Em Moçambique, as águas das inundações provocadas pelo ciclone Idai baixam de forma gradual. À medida que o nível da água diminui, porém, uma nova devastação é revelada.
Centenas de milhares de pessoas perderam suas casas. Muitas delas, como João Filipe Mawane, de 28 anos, também perderam familiares. A mãe de João morreu na enchente. Agora ele quer apenas poder visitar seu túmulo, mas não pode. A água continua sendo uma barreira, e João não sabe ao certo onde sua mãe foi sepultada.
“Não há como atravessar para o lugar onde minha mãe está enterrada”, diz ele. “Até agora, não sei exatamente onde está o túmulo da minha mãe – se é aqui ou lá.”
As comunidades em Moçambique se esforçam para enterrar seus mortos com dignidade e respeito. Mas a destruição do ciclone separou muitas famílias. Algumas ainda não sabem se os entes queridos realmente morreram. Outras não sabem como encontrar a sepultura para prestar seu respeito.
O Comitê Internacional da Cruz Vermelha (CICV) apoia as comunidades afetadas pelas enchentes a recuperar os corpos, identificá-los e enterrá-los em covas claramente demarcadas.
“Realizamos toda a gama de atividades relativas à gestão de cadáveres”, explica o especialista forense do CICV Stephen Fonseca. “Tivemos a oportunidade de encontrar restos mortais e recuperá-los com as autoridades e a comunidade.”
“Também visitamos as sepulturas para ter uma ideia de como são escavadas e se serão reconhecidas nos próximos anos”, prossegue Fonseca. “Assim, podemos oferecer orientações técnicas, equipamentos e coisas básicas como pás e enxadas, e até [ajudamos a] cavar buracos. Porque isso é muito difícil aqui, e muitas comunidades perderam tudo.”
A tarefa é árdua para todos os envolvidos. Mas é a única maneira de conseguir que as famílias em busca dos entes queridos possam começar a dar um desfecho ao luto. Ainda assim, pode ser difícil encontrar todos os que desapareceram.
“Infelizmente, nem todos esses casos podem ser recuperados”, afirma Stephen Fonseca. “Tivemos vários desafios e não fomos bem-sucedidos em todos, mas certamente podemos fazer um esforço para garantir que haja uma gestão digna dos mortos, de modo que as famílias e comunidades possam de fato enterrar seus entes queridos.”
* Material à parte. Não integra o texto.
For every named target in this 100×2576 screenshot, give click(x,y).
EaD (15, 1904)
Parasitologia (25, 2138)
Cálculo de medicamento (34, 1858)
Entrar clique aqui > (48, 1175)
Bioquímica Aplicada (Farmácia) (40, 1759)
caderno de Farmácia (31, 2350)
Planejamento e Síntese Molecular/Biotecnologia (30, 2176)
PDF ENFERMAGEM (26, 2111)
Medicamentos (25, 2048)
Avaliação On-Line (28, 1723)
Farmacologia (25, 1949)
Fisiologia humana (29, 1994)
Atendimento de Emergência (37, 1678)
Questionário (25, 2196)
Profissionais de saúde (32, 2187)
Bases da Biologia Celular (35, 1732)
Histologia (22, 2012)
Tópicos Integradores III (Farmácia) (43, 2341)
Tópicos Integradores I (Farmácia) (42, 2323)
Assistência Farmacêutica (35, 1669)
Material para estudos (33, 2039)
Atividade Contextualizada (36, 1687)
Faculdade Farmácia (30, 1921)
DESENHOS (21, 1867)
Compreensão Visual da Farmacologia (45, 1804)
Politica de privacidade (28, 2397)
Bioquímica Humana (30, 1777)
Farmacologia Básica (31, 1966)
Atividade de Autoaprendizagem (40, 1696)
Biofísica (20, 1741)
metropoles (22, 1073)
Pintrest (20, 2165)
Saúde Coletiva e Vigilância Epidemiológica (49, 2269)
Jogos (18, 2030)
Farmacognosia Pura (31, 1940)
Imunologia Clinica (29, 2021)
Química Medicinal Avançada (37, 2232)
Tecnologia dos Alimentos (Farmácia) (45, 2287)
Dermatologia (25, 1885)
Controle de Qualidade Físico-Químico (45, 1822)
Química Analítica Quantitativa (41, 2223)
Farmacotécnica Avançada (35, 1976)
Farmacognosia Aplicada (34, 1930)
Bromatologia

Ninguém sabe quantas pessoas perderam a vida no ciclone Idai. O número exato talvez nunca seja conhecido. Mas o trabalho agora, além do apoio para a reconstrução das comunidades, deve ser assegurar que o maior número de mortos seja encontrado e identificado, e que as famílias sejam informadas para que jovens como o João possam realizar o luto e recordar da maneira que necessitam.
“Minha mãe morreu exatamente ali, e eu nem vi onde minha mãe foi enterrada”, diz ele. “Não há maneira de chegar ao lugar onde a sepultaram. Não tenho mais nada. Não tenho um plano. Existe alguma empresa que tenha um barco para vir até aqui? É a segunda vez que venho a Madala.
Mais informações:
Tendayi Sengwe, CICV Moçambique, tel: +258 850 368 582 / +27 66 476 4446
Crystal Ashley Wells, CICV Nairóbi, tel: +258 85 049 7255 / +254 716 897 265
Fatos importantes
• Especialistas forenses trabalham nas comunidades remotas com as autoridades de Moçambique para realizar a gestão digna dos mortos. Isso inclui a documentação dos cadáveres e a criação de covas demarcadas, na esperança de que as famílias possam começar a dar um desfecho ao luto. O CICV também doou sacos mortuários às autoridades de Moçambique e Zimbábue.
• Equipes do CICV trabalham com as Sociedades da Cruz Vermelha em Moçambique, Zimbábue e Malaui para instalar sistemas que ajudem a reunir os familiares separados. Isso inclui o registro dos detalhes dos desaparecidos e ligações gratuitas para que as pessoas entrem em contato com os entes queridos para informar que estão vivas.
• O site Restabelecimento de Laços Familiares continua a receber casos de pessoas que reportam estar vivas ou que registram a busca de um familiar. Até 29 de março, cerca de 260 pessoas foram registradas como desaparecidas. Esperamos que o número de casos registrados aumente nas próximas semanas, à medida que nossa equipe prosseguir com o registro manual das pessoas sem acesso a internet ou rede de celular.